Dumb Ass Announcements were given as usual, including the upcumming Green
Dress Pub Run Hash in Middletown on March 16 (thought I would plug that) and
the Nash Hash in Dayton August 23-25. With that the Circle was temporarily
closed, only to be reopened to acknowledge RU Deep and Tight
Sphincter as late-cummers, both of whom were all dressed up and made-up
and shiny, and didn't look at all like hashers. More like poseurs,
especially TS , who proudly announced that the only reason she was
there was because she had -- and I quote -- "Nothing better to
do." But she signed in and paid her $5 and it was all good, right TS?

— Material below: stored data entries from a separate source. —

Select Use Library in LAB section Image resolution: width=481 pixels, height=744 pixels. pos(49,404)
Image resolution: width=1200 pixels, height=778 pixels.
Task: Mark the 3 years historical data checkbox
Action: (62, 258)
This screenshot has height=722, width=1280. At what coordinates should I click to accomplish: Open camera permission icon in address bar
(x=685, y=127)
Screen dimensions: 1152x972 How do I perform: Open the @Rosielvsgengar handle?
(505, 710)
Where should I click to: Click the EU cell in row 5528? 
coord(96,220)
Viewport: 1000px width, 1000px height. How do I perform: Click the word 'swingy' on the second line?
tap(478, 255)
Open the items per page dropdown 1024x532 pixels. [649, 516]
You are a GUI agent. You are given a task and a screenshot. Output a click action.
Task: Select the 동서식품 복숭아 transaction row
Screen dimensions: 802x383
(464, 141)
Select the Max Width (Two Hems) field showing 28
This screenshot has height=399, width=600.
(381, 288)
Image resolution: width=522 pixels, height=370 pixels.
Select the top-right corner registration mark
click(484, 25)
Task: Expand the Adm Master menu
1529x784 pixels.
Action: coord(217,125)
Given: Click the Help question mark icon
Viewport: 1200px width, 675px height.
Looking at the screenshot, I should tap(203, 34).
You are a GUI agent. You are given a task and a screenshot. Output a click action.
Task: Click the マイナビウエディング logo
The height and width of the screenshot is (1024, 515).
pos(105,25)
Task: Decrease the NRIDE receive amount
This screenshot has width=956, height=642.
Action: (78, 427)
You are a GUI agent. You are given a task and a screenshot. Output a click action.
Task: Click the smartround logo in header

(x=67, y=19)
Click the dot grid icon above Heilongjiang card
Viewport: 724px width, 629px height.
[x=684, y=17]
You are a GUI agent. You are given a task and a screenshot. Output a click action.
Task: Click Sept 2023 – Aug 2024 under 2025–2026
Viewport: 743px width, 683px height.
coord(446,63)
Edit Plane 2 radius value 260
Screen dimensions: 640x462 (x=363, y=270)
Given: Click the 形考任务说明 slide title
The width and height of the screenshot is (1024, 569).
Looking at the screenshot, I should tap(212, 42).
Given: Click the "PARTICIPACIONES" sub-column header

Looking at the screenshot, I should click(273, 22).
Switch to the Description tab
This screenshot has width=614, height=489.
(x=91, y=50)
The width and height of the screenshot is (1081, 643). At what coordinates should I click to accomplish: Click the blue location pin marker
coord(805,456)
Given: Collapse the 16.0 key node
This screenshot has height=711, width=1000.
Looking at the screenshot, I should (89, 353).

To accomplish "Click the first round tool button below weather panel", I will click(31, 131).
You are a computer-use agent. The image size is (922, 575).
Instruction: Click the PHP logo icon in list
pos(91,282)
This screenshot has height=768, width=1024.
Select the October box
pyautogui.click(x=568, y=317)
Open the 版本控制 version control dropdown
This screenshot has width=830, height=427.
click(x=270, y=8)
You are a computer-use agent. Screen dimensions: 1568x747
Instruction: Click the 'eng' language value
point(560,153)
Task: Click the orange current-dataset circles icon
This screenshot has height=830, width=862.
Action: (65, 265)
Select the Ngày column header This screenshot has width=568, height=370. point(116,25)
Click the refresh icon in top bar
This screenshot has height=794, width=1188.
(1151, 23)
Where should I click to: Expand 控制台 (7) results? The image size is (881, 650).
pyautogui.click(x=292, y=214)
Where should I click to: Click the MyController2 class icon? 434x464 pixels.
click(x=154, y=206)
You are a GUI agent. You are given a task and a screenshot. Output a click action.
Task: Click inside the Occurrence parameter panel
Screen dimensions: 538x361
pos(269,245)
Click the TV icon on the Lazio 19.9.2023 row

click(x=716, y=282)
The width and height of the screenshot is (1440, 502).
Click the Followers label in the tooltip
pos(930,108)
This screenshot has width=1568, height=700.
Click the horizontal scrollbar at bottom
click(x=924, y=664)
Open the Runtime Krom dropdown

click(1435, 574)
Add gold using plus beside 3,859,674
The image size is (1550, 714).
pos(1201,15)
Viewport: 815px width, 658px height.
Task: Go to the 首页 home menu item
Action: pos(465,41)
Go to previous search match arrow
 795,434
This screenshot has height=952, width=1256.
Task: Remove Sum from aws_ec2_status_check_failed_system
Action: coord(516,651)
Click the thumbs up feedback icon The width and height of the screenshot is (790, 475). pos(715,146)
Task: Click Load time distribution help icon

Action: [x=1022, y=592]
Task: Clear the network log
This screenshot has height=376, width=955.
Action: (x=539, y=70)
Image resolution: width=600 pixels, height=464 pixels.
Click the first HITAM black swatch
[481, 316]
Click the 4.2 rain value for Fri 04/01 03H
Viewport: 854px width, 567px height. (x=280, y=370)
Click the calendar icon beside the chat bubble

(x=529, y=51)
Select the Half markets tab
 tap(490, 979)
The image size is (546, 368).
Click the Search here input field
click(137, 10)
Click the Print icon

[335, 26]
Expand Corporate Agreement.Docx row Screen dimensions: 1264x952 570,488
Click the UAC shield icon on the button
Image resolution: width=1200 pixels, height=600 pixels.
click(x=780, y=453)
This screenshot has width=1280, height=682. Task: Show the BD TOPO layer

WHATEVER. After a rendition of "Sally in the Alley," and a guerilla
down-down for the entire group, to finish off the beer, the Circle was again
closed.
Money was collected and more -- much more -- beer was ordered and consumed,
and the On-After continued at Len's, with RU and Pecker Checker
demonstrating their swing dancing skills. We had successfully resisted the
Virgin(ian) Takeover -- proving once again that The South Will (Not) Rise
Again -- and amused the regulars at Len's, and "It Was All Good,"
as TS would say, "In Bed," as Quarter Barrel would
add. May the Hash Go In Peace and Get A Piece.